As winter approaches so does depression, but it doesn’t have to be that way.
Seasonal Affective Disorder, a form of depression, is not uncommon, especially in Alaska. Decreased energy, fatigue, appetite change, difficulty concentrating and carbohydrate cravings are all symptoms of SAD.
Many people have these symptoms but don’t realize what is affecting them, Fran Victor, nurse practitioner for the Student Health Center, said.
“It is often hard for us to recognize mood changes within ourselves because there is no wound that we can look at. We don’t have pain that we are conscious of,” Victor said.
Victor gave an informative presentation on SAD Nov. 13 at the University of Alaska Anchorage Campus Center.
“A lot of people say ‘The cold doesn’t bother me,’ but it is not really the cold that has been found to have the impact,” Victor said.

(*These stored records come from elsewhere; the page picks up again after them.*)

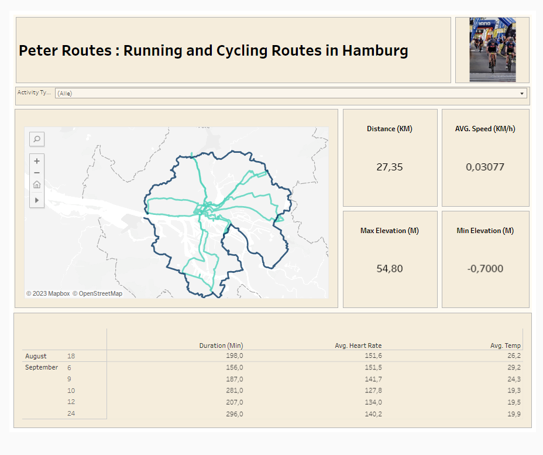Open the OpenStreetMap attribution link
The image size is (543, 455).
click(x=97, y=293)
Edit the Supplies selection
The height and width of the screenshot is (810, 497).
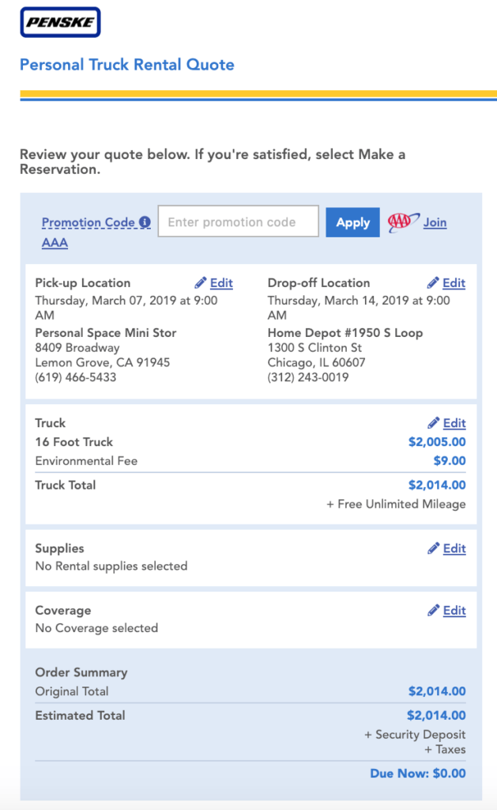[454, 548]
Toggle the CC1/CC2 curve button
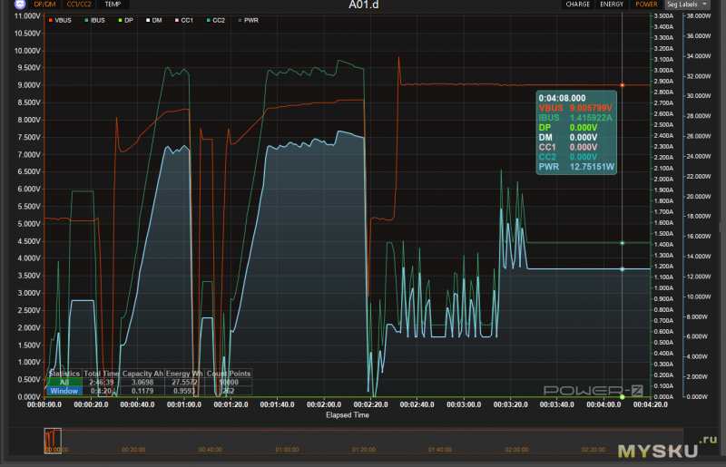This screenshot has width=726, height=467. [x=79, y=5]
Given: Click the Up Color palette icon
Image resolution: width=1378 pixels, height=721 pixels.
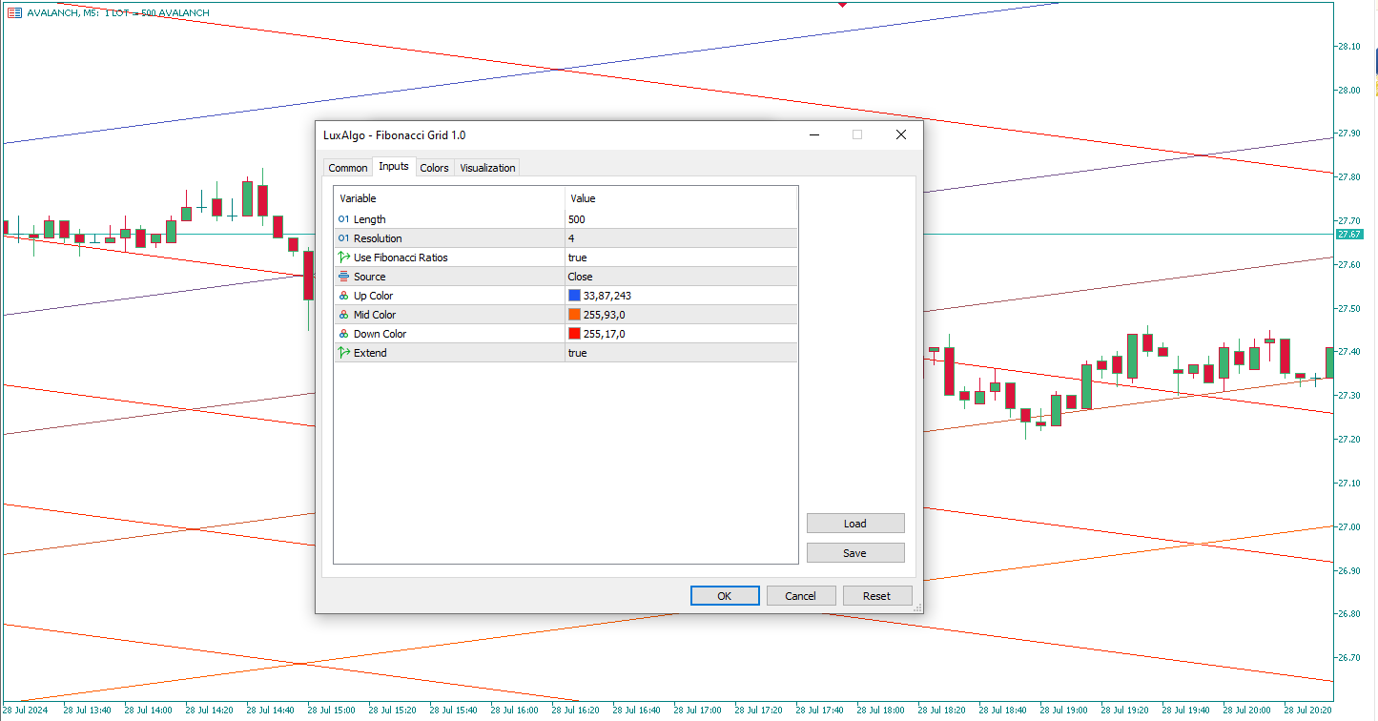Looking at the screenshot, I should click(x=343, y=296).
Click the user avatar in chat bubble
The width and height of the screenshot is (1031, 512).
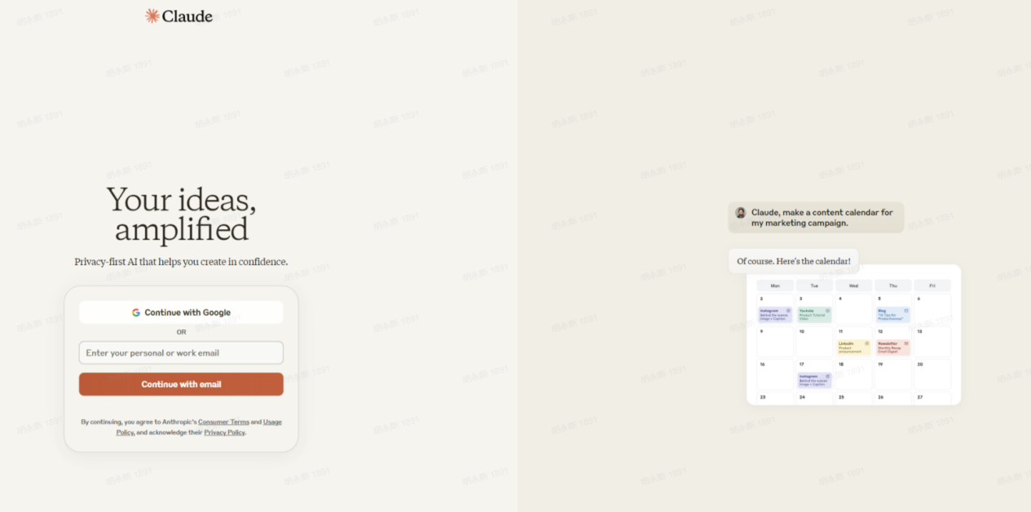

It is the dark winter days that cause people to become depressed. She said that Alaska’s long winter season and northern latitude make it a prime spot for SAD and a milder form of SAD called winter blues. The farther a location is from the equator the less light that place gets over the winter and the greater the incidents of SAD.
So face it, the odds are against Alaskans. However, there is a way people in Alaska can improve their odds. The solution is light. Victor said that human moods have been treated with light for centuries.
“Think about spring and spring fever…the increase in energy, and it is hard for us to sit in class,” Victor said.
In the spring, there is an increase in light and therefore an increase in energy. Victor said in the spring we have lots of energy but in the late fall we are begging for snow to brighten our world.
Snow can be beneficial during the dark winter months. Victor said one study showed Anchorage had less incidents of SAD than Petersburg, Alaska, even though Petersburg is closer to the equator.
“Perhaps we can say that this is related to the darkness. They have less snow than Anchorage and so there is no snow to reflect the light,” she said.
If the snow refuses to come, much like it has this winter, there is another answer. At an informative presentation, Joe Vergnetti, a pharmacy technician for Lake Otis Pharmacy, demonstrated the high intensity lighting available for treating SAD.
The Student Health Center at UAA has one of these lights for rent. The health center provides complete evaluations for students who think they may have SAD. If a student is diagnosed with SAD, he or she can rent the light. The people at the health center want students to know if the light is going to help them before they spend the money on it, because the lights are expensive.
There are other things students can do to avoid winter depression. Getting outdoors, keeping the blinds open, exercising and reducing the intake of sweets are all recommended by the Health Center. Victor also recommends sitting by a window while studying during the day to take advantage of what little light there is.